Size, Shape and Colour: Adult Australian cockroach is approximately 30mm to 40mm long, with extremely long antennae. They have hairy legs and eye-pattern on their thorax. They are reddish brown in colour and have yellow edges on the front part of the forewings. Their body is flat and broad so that they can squeeze into very tight places.
The adults have wings but are not good flyers. Their wings are membranous with toughened forewings which overlap left over right. They have three pairs of strong legs so they are very good runners. The head is small and pointing downwards, concealed under the pronotum.
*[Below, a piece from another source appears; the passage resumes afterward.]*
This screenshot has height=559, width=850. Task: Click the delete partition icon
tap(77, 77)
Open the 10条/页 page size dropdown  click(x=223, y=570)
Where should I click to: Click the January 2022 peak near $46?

Biology: The Australian cockroach life cycle requires about one year from egg to adult. The ootheca takes 40 days to hatch. There are 24 eggs per egg capsule, 16 of which hatch. Each female produces 20 to 30 oothecae. Nymphs take about one year to develop. Some eggs produced parthenogenetically hatch, but the nymphs do not mature.
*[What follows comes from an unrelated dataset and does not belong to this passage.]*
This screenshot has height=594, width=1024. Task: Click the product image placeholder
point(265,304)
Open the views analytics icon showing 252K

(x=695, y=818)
Behaviour: This cockroach is commonly attracted to homes to feed on improperly maintained trash containers and pet food on patios and decks. Once by the house, these insects may then enter causing an infestation.
Preferred Foods: These cockroaches scavenge for food and will eat almost any organic matter no matter how rancid. Once inside the home, they will seek out food scraps, unsealed food containers, sugar and grease deposits, pet food, rancid meat, glue and even book bindings. They eat each other’s faeces, to feed the young “nymphs” and extract all nourishment from an organic food source.
Habitat: Australian cockroaches are prevalent in leaf litter, in and around shrubs, flowers and trees, tree holes, wood piles, garages, crawl spaces, attics, and greenhouses. It is a pest when it enters homes where it may eat through holes in clothing and feed upon book covers.